PAGE EXTRACT:
--------------------
Our Net Promoter Score (an industry measure of customer loyalty
and satisfaction) has again been maintained at its consistently
high level of c.80 across all territories and our UK Trustpilot
score was an excellent 9.2 at the period end. Over 5 million
customers have now shopped with us providing us with a fantastic
asset to leverage for future growth.
During the period we added an additional transhipping outbase to
our UK logistics infrastructure in Telford and a further two since
the period end, one in Coventry and the other in Luton. This takes
the number of outbases to 17 and we have identified a further two
sites which we plan to be operational prior to the end of our
financial year. This will help ensure resilience in our delivery
network and maintain our market leading product availability for
customers, whilst reducing stem mileage and improving efficiencies
in our logistics division.
We have further invested in our people as we strengthen our
teams to support future growth in our competencies.
--------------------
SUPPLIED MATERIAL:
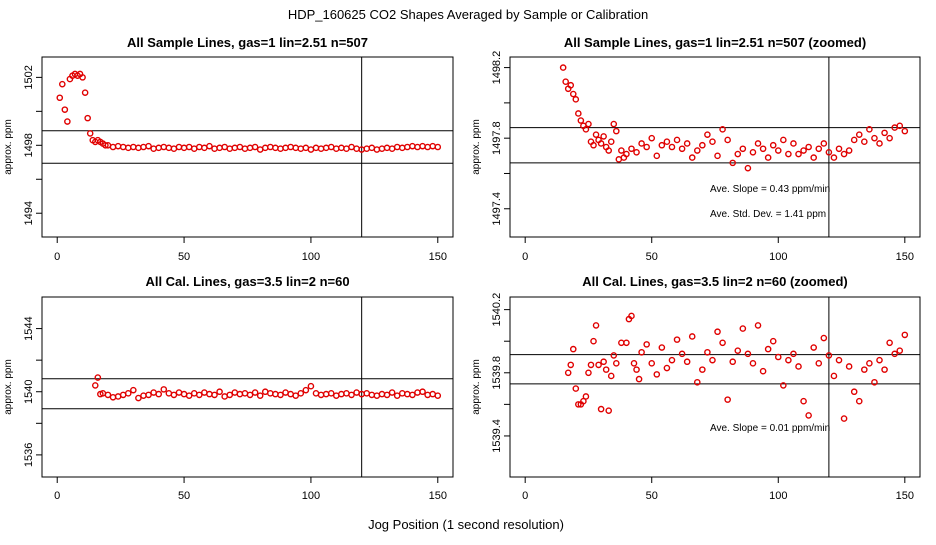  Describe the element at coordinates (476, 147) in the screenshot. I see `y-axis-label: approx. ppm` at that location.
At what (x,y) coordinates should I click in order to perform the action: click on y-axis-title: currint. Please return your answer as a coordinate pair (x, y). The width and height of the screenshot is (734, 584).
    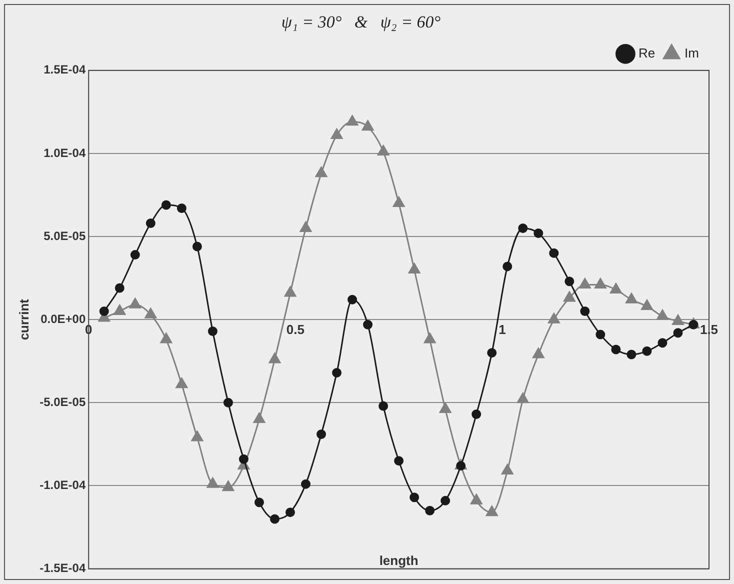
    Looking at the image, I should click on (24, 319).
--------------------
WHAT TO PRODUCE:
Continue the company trading update on customer loyalty and logistics from the point where it stops.

ANSWER FOR THE TASK:
We are also able to deliver, install and remove products in one
visit to a customer thanks to our premium installation service
which is available with any of the built-in products sold by
ao.com. During the period we have continued to grow and develop our
Premium Installation Team via our AO Academy (in conjunction with
City & Guilds) and maximise similar opportunities such as Smart
Home installation via our dynamic in-house capability
Our logistics division continues to develop a number of
efficiency initiatives. Our in-house fleet intelligence system
dynamically choses the most efficient method for delivery and we
continue to develop our routing techniques. We also now offer
dynamic time slots which improves choice for our customers whilst
also maintaining our in-house efficiencies. Our improved routing
capabilities have also allowed us to expand our Premium
Installation service.
We were delighted to announce the proposed acquisition of Mobile
Phones Direct Limited ("MPD") earlier this month which, following
shareholder and regulatory approval, will make AO the UK's second
largest indirect mobile connector. The acquisition of MPD will
further develop our Customer strategic objective by extending our
mobile phone offering by introducing network contracts and sims and
giving customers access to the four UK mobile network operators,
EE, O2, Three and Vodafone. The addition of MPD diversifies our
range of online electricals and thereby increases our addressable
market size. Further details including the background to and
benefits of the acquisition are set out on the circular posted to
shareholders on 9 November 2018.
Competencies (UK)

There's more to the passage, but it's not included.